Goal: Write out the part of the listing that opens with the line containing "You are a computer-use agent." and closes with the line containing "point(22,77)", swapping "Shirtdress" for "Sundress" and keeping everything else the same. Leave the pictures out.

— BEGIN Extracted records —

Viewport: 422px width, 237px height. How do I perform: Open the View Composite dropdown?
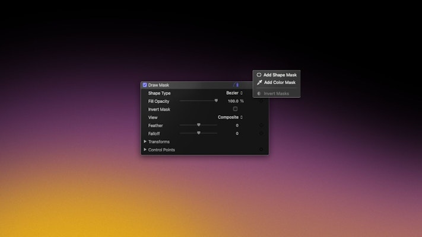click(230, 117)
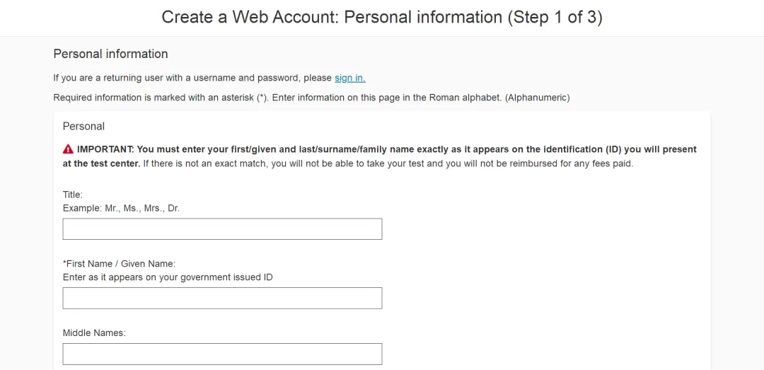Click the Title: field label
The height and width of the screenshot is (370, 764).
pos(73,195)
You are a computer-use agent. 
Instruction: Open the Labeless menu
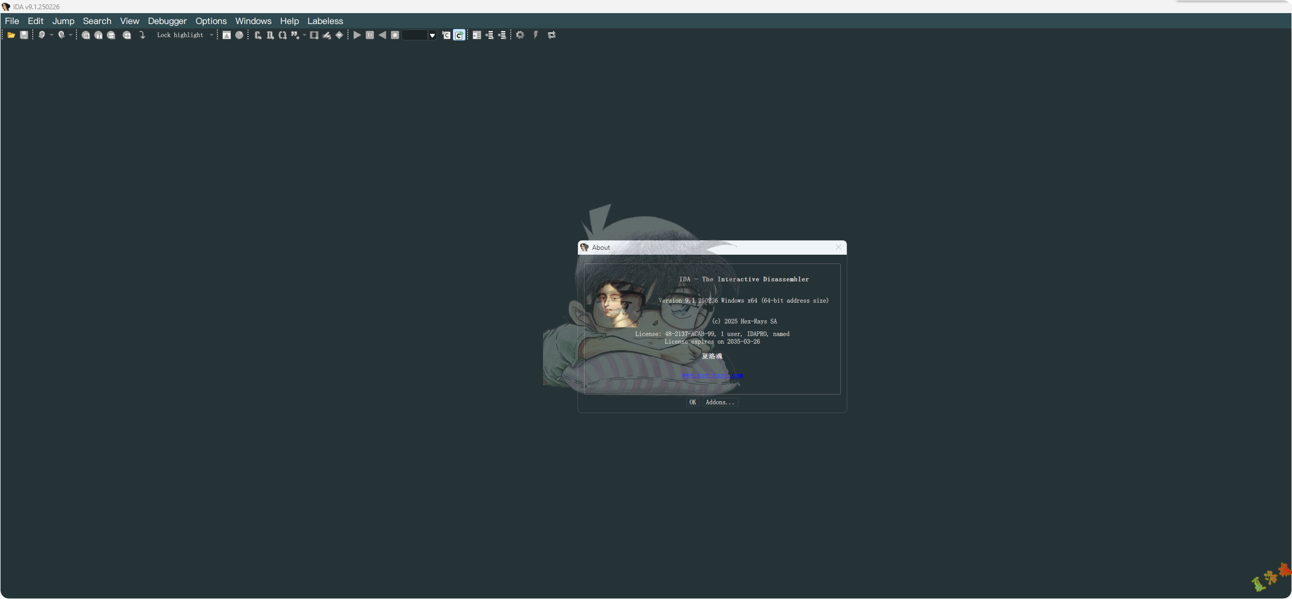point(325,21)
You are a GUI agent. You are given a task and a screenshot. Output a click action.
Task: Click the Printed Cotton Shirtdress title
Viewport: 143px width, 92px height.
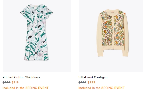point(22,77)
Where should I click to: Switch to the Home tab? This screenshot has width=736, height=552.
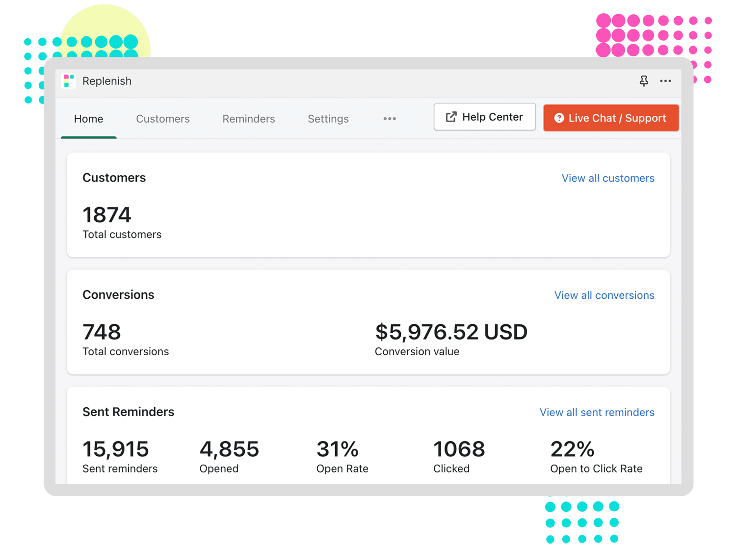point(88,119)
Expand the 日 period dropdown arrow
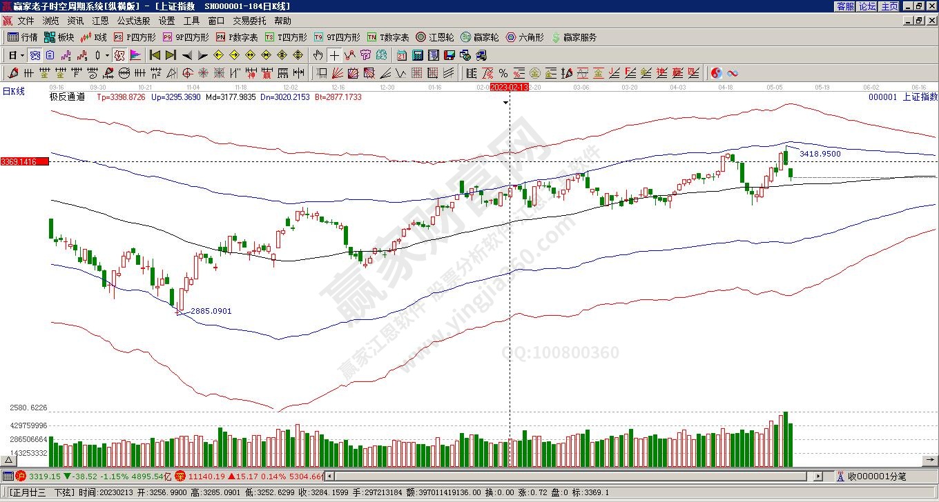 [23, 55]
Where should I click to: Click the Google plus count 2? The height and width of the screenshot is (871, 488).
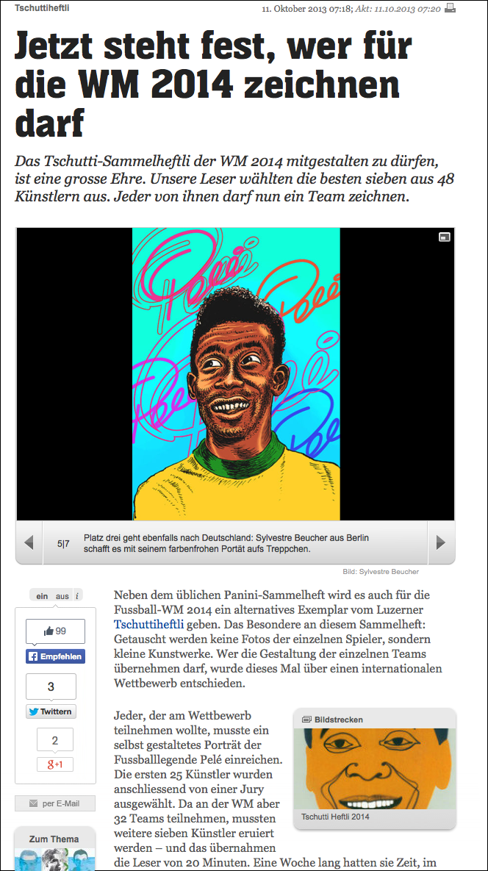(x=55, y=740)
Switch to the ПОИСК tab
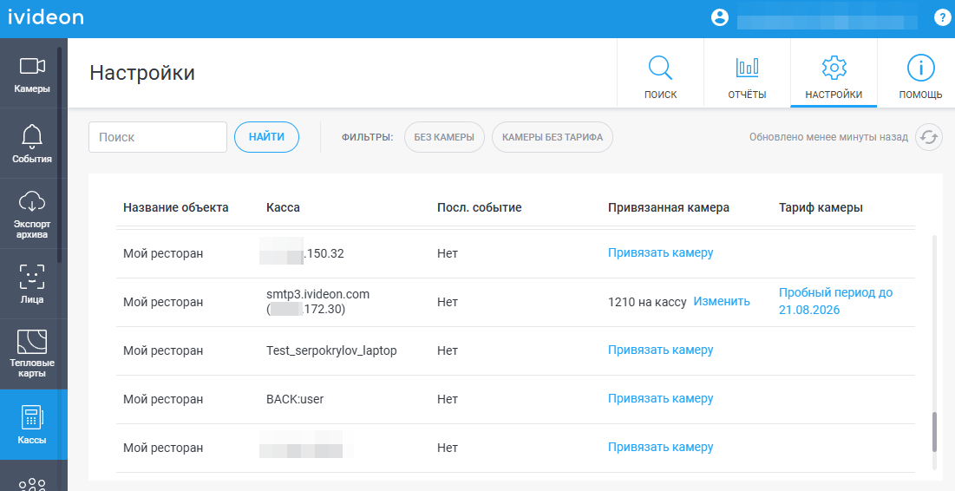 [660, 73]
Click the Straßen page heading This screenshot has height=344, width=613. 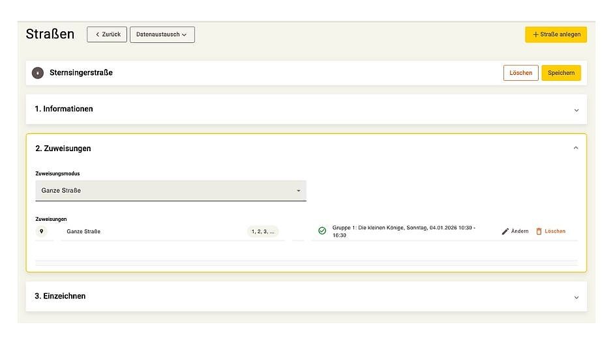tap(50, 34)

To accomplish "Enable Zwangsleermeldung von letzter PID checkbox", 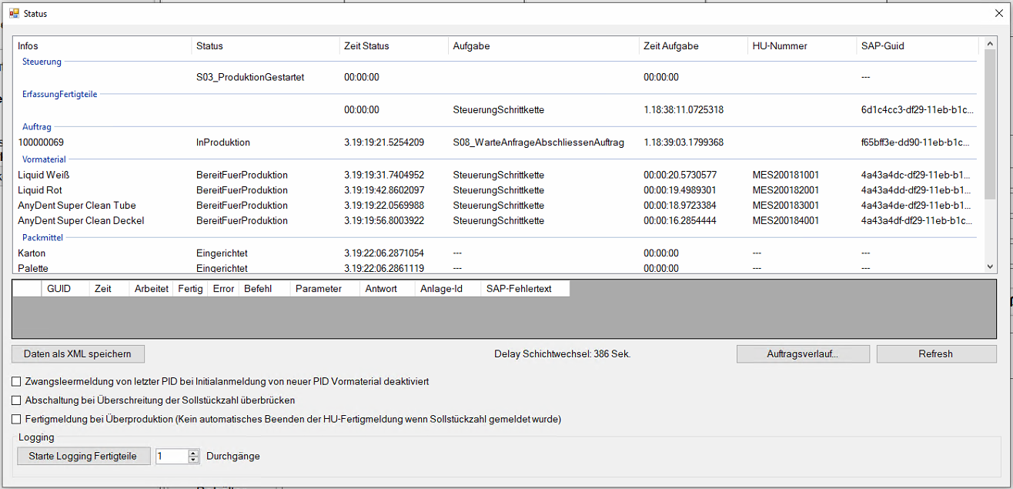I will [16, 381].
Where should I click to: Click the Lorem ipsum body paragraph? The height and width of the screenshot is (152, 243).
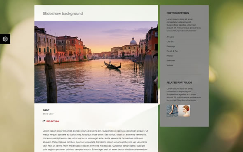click(95, 140)
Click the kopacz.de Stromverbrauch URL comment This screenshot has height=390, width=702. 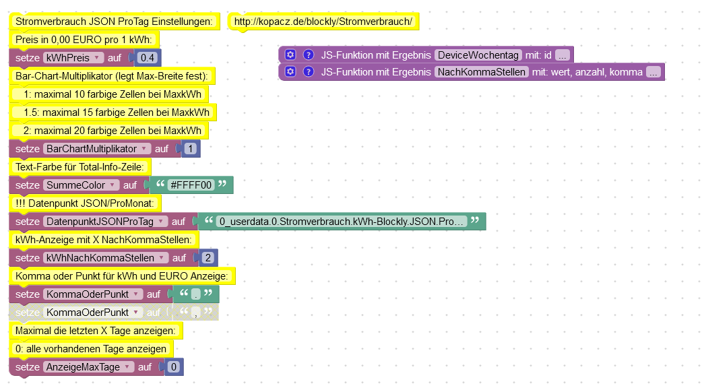(x=323, y=22)
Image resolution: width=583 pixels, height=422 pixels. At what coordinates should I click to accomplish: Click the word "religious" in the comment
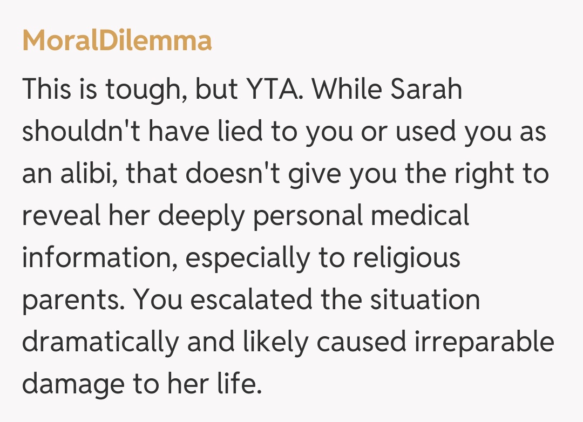(x=406, y=258)
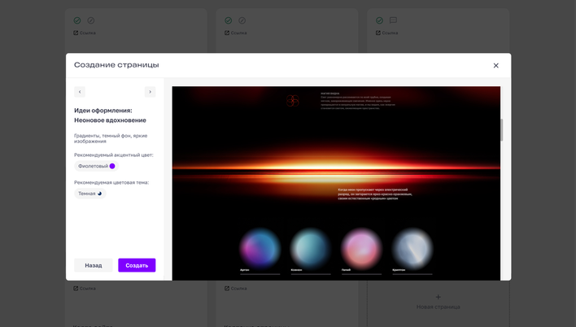
Task: Go to next design idea arrow
Action: (150, 92)
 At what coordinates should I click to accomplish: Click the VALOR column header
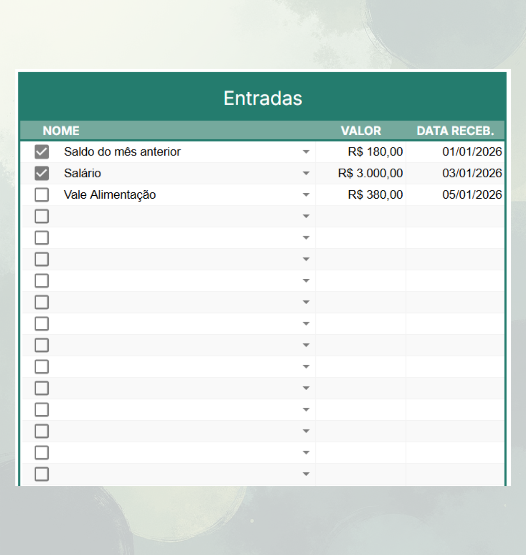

— END Extracted records —

Output of the exercise:
You are a computer-use agent. 
Instruction: Open the Labeless menu
point(325,21)
You are a GUI agent. You are given a task and a screenshot. Output a click action.
Task: Click the Printed Cotton Sundress title
Viewport: 143px width, 92px height.
point(22,77)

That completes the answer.